G4: Once you set something in sci-fi, you can pretty much do anything with it. As a company that found repeated success and you now you've had a chance to open up the North Carolina Studio, do you find that you like to work in constraints? I mean, you could get a lot bigger, you could be working on many more projects than you're probably working on now. Is there something to be said for remaining small and focused, even though you could expand?
Price: Absolutely. I think that the larger we get, the more difficult it is to maintain a company culture that is all about collaboration, communication and making sure everybody feels ownership of the product. And it's too easy if you are big, I think, to get disconnected from what's really important, and that's the games. We've kind of leveled off of where we are, which is a little bit over 200 folks company-wide, and what's great is that there are many people at Insomniac who've been there for over five years and everybody knows each other. We've evolved together as a group, and there are a lot of...because we have an experienced group that's been through the ringer together, I think there are more opportunities to do cool things down the road. If we were to bring another 200 folks then, oh my god, I think it would be a distraction from what we really need to.
G4: It's seems great that we don't have talk about the new hardware that might be coming out. You can design a game now and it's a safe assumption that this piece of hardware will still be in the hands of the consumer in 2 to 3 years. Developers seem really excited about the idea. If new hardware comes around, you spend a third of your budget just getting to work on that damn thing, as opposed to working on the game.
Price: Oh, yeah. As a business person, it's certainly a good thing. As an industry, you spend a lot of money on re-tooling when a new platform comes out, so having a few more years to just focus on this audience, just focus on this hardware is great, and that's something else that's important as well. If we shorten the hardware cycle, then the audience becomes bifurcated and it's really difficult because we are, as developers, looking for the largest possible audience, and it's almost as if the rug gets pulled out from under you with a new piece of hardware. Now, it doesn't mean that you can't stay on the old hardware -- I mean, the games that were being released on PlayStation 2 just a year or two ago were still doing pretty well.

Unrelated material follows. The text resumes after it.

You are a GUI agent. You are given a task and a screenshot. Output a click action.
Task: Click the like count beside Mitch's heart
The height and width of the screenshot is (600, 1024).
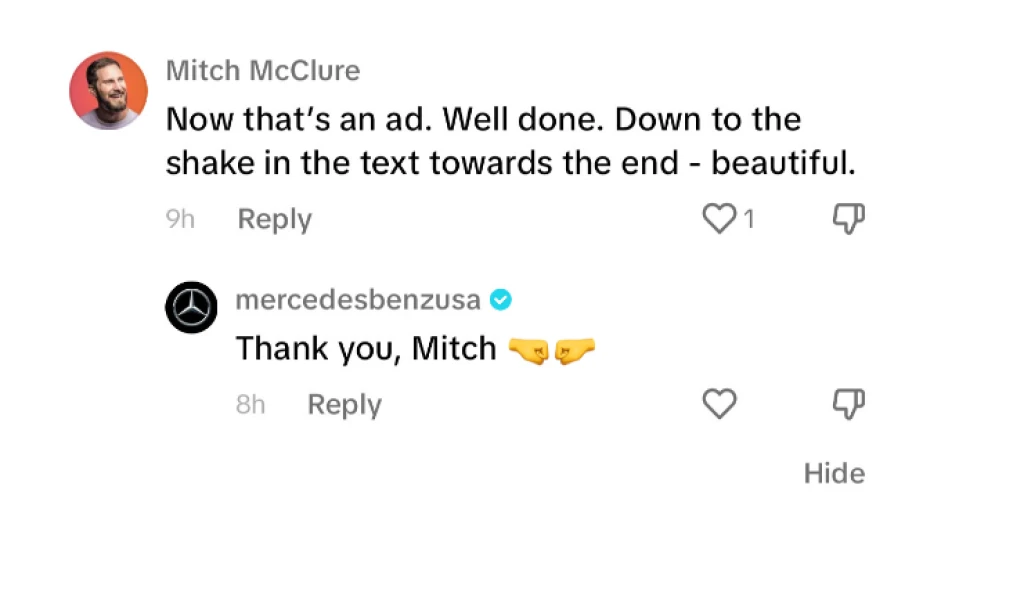(748, 219)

G4: I know the God of War team recently talked about that, too. There was a lot of pressure for them to take God of War 2 to the PS3, but they said "no, we can do it better on PS2" and it was a wild success even on the PS2.
G4: Insomniac's changed a lot since you founded it. Where do you see yourself going? Where, ideally, do you want to be as a developer, where do you want the company to be?
Price: I'd like to see our games up there doing what Uncharted 2 did last night [at the DICE awards], which is sweeping the awards, and I'd like to be able to do that while maintaining our size and maintaining the culture that we have.